Read American Experiment Online
Authors: James MacGregor Burns
Bryan had simply failed to attract two of his great potential constituencies—eastern urban labor and midwestern farmers. Not a single county in Illinois, Indiana, Iowa, or Wisconsin, James Sundquist noted, showed a gain in its Democratic percentage over the combined Democratic-Populist strength of 1892. Cleveland’s unpopularity, Bryan’s inability to appeal to industrial labor, McKinley’s coalition politics, and Hanna’s massive propaganda campaign had left the grand old Democracy a shrunken remnant. Many voters had simply been scared away by Republican orators and editors. “To the image of the Democrats as the party of rum, Romanism, rebellion, and economic recession,” in Sundquist’s words, “was added another R—radicalism.”
Not only did the GOP emerge as a grand new party combining its old business, farm, veterans, and black support with widened labor backing; it was emerging also as a powerful governing instrument in Washington and in many of the state capitals. Whether tested by the quality of the GOP’s national leadership in McKinley, Hanna & co., its explicit platform speaking out forthrightly on major issues (save woman’s suffrage!), its year-round organizational structure building up from town and precinct committees, its ability to mobilize electoral support, its high capacity for raising money and commanding publicity, its congressional leadership and cohesion, the “redeveloped” Republican party was in a position, according to Paul Kleppner, to control most of the nation’s policy-making institutions after 1896.
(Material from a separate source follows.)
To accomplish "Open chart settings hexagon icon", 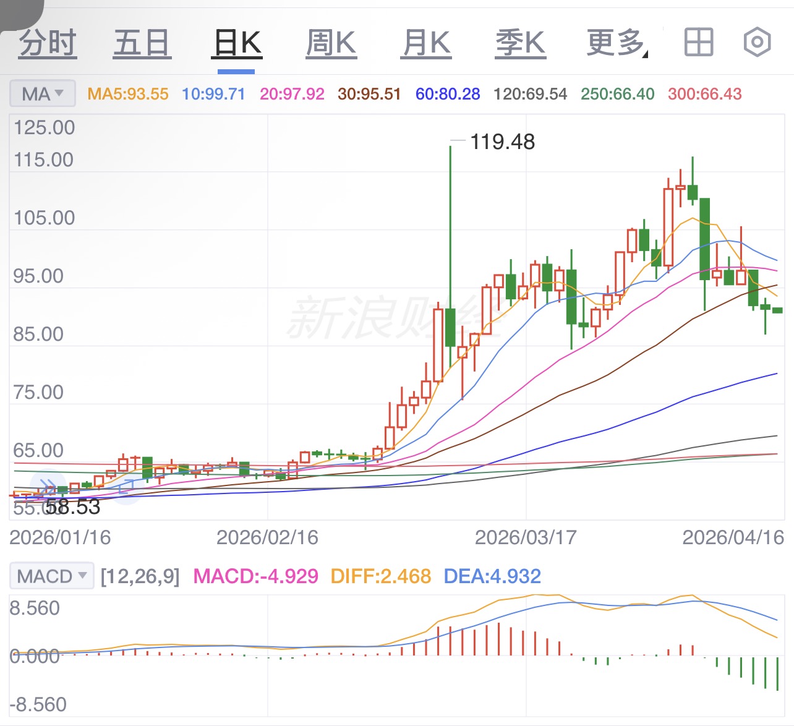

It was easy for Bryan Democrats, silverites, and Populists to denounce the GOP as the party of plutocrats, tariff-mongers, monopolists, and gold bugs, because in part it was. But Republicanism was much more than this. The party not only reflected the interests of big capitalists; to a marked degree it disciplined those interests—in the party’s own interest, of course. The party would limit immigration even though many big employers wanted to import cheap foreign labor; the party would restrict trusts to some degree; above all, the party would maintain its appeal to farmers and workers by returning to a “free homestead policy,” restricting immigration, creating a National Board of Arbitration to mediate labor disputes. Furious at Frick and other industrialists who provoked fights with labor,
Republican party leaders would not let them dominate party councils.
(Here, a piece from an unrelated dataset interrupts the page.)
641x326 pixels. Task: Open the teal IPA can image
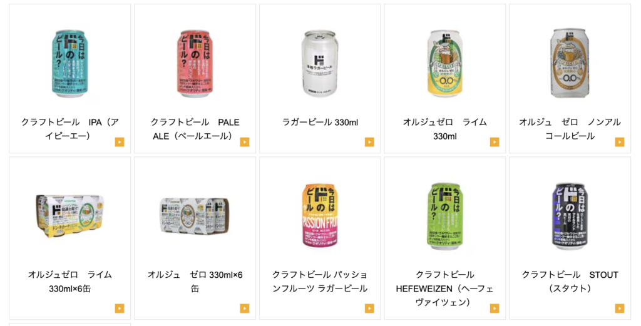70,63
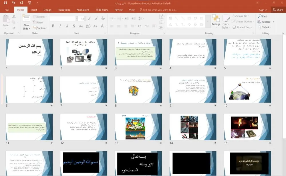Start slideshow from beginning via quick access icon
This screenshot has width=286, height=176.
(30, 3)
So the McKinley Republicans prepared to govern in 1897 in a spirit of self-confidence and high expectations. Within four months of inauguration, McKinley signed the Dingell tariff bill raising rates higher than ever but also authorizing reciprocity negotiations with other countries. A year later, Congress passed the Erdman Act providing for limited mediation of railroad labor disputes—a belated response to the Pullman strike. But there was no rush of legislation—the Republicans had no interest in passing a lot of laws. Rather, McKinley and his congressional leaders ran a tight ship, at least in domestic policy. Especially notable was McKinley’s firm but delicate touch—with assists from Hanna—in curbing the power of old-time Republican state bosses such as Thomas C. Platt of New York and Matthew Quay of Pennsylvania.
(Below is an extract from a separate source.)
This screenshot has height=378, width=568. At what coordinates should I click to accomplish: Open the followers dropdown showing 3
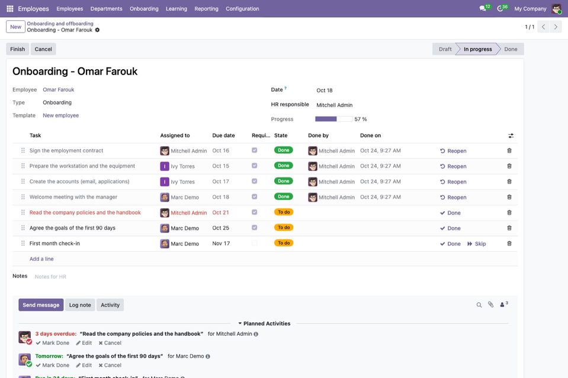(x=504, y=305)
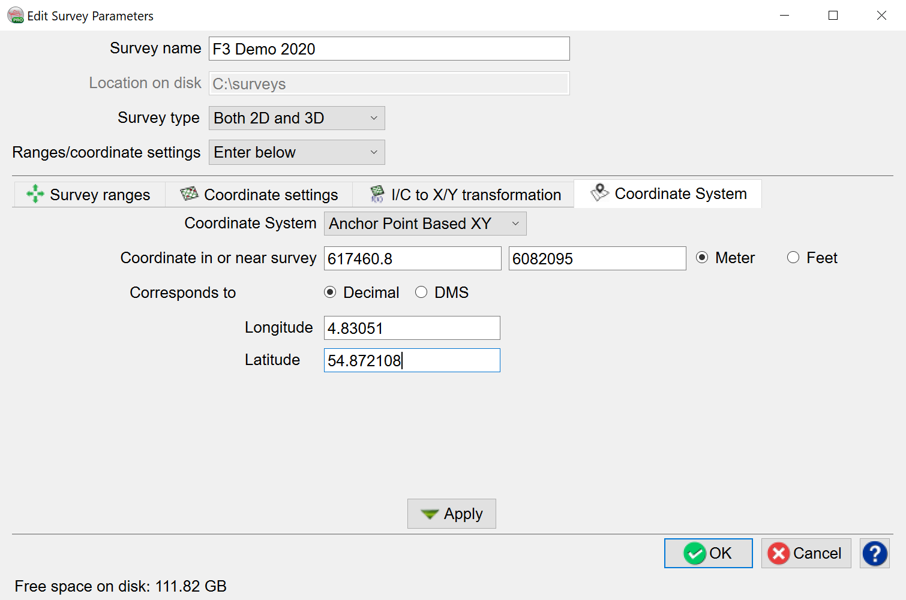
Task: Choose the Decimal format radio button
Action: (330, 293)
Not all the groups in McKinley’s big coalition fared well during his presidential term. Lower-income labor, striking workers, and poor farmers received little help from the White House. As usual, the most forgotten group was blacks, North and South. Despite the GOP’s “unqualified condemnation of the uncivilized and barbarous practice” of lynching in its 1896 platform, lynch law took more and more victims in the nineties. In 1896 the Supreme Court upheld segregation in railroad carriages, in
Plessy
v.
Ferguson;
two years later it sustained the poll tax and literacy tests in
Williams
v.
Mississippi.
Few were around to offer militant protest. Frederick Douglass had died in 1895, and Booker T. Washington accepted segregation. “In all things that are purely social,” Washington liked to say, “we can be as separate as the fingers, yet one as the hand in all things essential to our mutual progress.” Carnegie called him the most remarkable man alive, noting that Negro illiteracy had been almost cut in half in thirty years and that black land ownership had expanded.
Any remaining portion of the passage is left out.